Let's talk something about timing tables at first:
We want to know how many cycles the move.l (an)+,d0 instruction is. If you take
a look into official timing tables by Motorola (and rewritten by Zyx/Inferiors,
JHL/TRSI, aRt/TBL and others):
MOVE EA,Dn 0 0 2(0/0/0) 2(0/1/0)
and for EA calculation:
(An)+ 0 1 3(1/0/0) 3(1/0/0)
----------------------------------------
5(1/0/0) 5(1/1/0)
From this example you can see:
- no overlapping will occur
- move (an)+,dn takes 5 bus-cycles at all (cache setting doesn't matter)
- data reading takes 1 bus-cycle
- i-prefetching takes 0 (if it's in i-cache) or 1 (if isn't) bus-cycle
- data writing takes 0 bus-cycles
According to Motorola, this table assumes:
- 32 bit data bus
- 1 bus-cycle = 2 clock (cpu) periods
- 2 i-prefetches per 1 bus cycle
- long aligned operands incl. system stack
- no wait states
- data cache disabled
Instruction prefetch means "loading" of the instruction into CPU, including
additional extensions. In the simplest case, one instruction prefetch =
one word prefetch (since basic instruction on 68k is 16 bit). In case of movem
instruction for example, CPU has to prefetch one long = 2 word prefetches. But
we see, it still takes the same time (it isn't important if we transfer a word
or long with 32 bit data bus) Conclusion: it doesn't matter if we have to
prefetch one or two words for a complete instruction, it takes the same time.
bus activity: 1*2 (data read) + 0*2 (prefetching) = 2 in cache-case or
1*2 (data read) + 1*2 (prefetching) = 4 in non-cache-case
So, number of internal cycles for execution:
all cycles - bus activity = 5 - 2 = 3 for cache-case or
5 - 4 = 1 for non-cache-case
Please note there's no dependency between internal cycles for both cache and
non-cache cases. Sometimes it's faster executing/decoding with cache, sometimes
without cache. Ofcourse we're talking only about internal cycles and very fast
(2 clock periods per 32 bit) RAM access, in case of slow memory you will see
that difference. Also keep in mind values for i-prefetching are AVERAGE ones
for odd/even word -> final value is always less or equal to the current bus
status. In practice: let's take our movem example. In all cases it is min. 2
words long, right? But in calculations, it's always divided into 2 i-prefetches
-> i-prefetching takes 2*2 = 4 clock periods and real bus status is only 1*2
clock periods. (in case of long aligned operands and 32 bit data bus ofcourse
!!!) Also don't be surprised if you get result of 0 internal cycles sometime.

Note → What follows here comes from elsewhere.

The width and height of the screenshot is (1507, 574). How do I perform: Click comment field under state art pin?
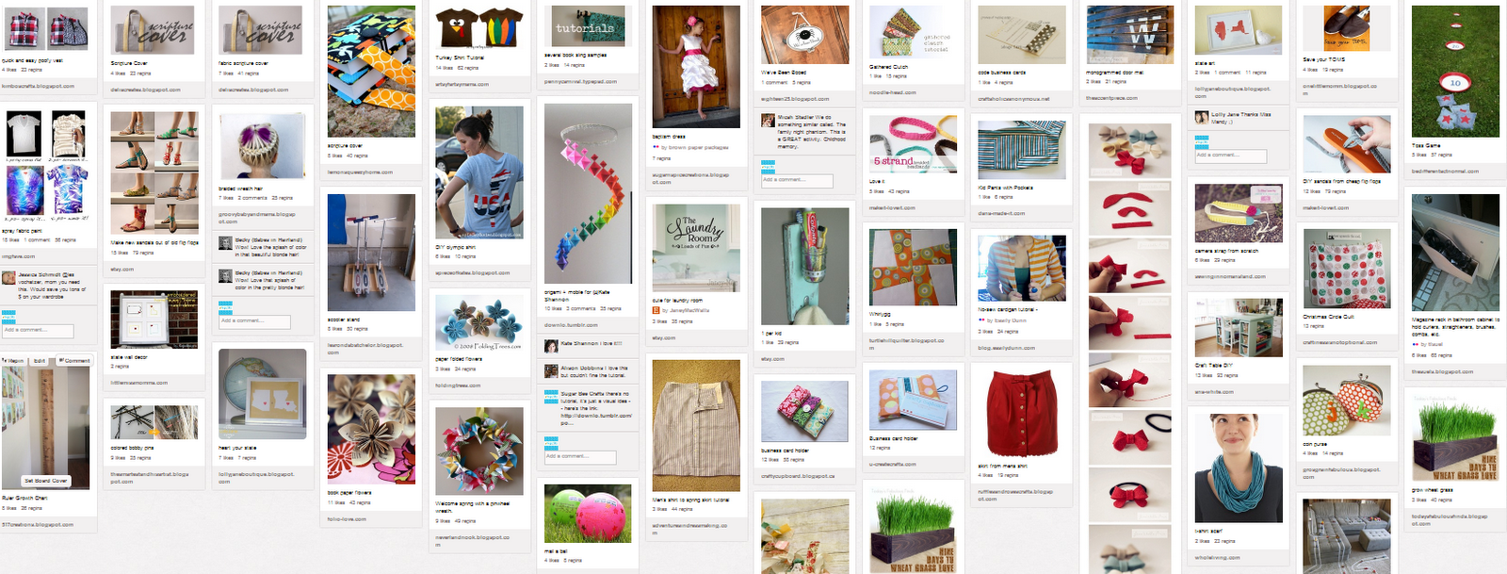click(1231, 156)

But hey, that's our dream machine and not Falcon030! =) Reference for us should
be:
- 16 bit data bus
- 1 WORD bus-cycle = 4 clock periods (according to Czuba's doc)
- refreshing every 15.6 us [wait states] (again Czuba's doc)
This stuff implies that the table above is bad. At least the overall number of
cycles. There's a need for some changes:
- if you have 32 bit data bus, doesn't matter if you read (long aligned)
long or word - it still takes the same time. In our case it DOES matter
since 1 bus read = 1 WORD read, NOT LONG
- as you can see, bus activity is 2 times longer (2 vs 4 clock periods)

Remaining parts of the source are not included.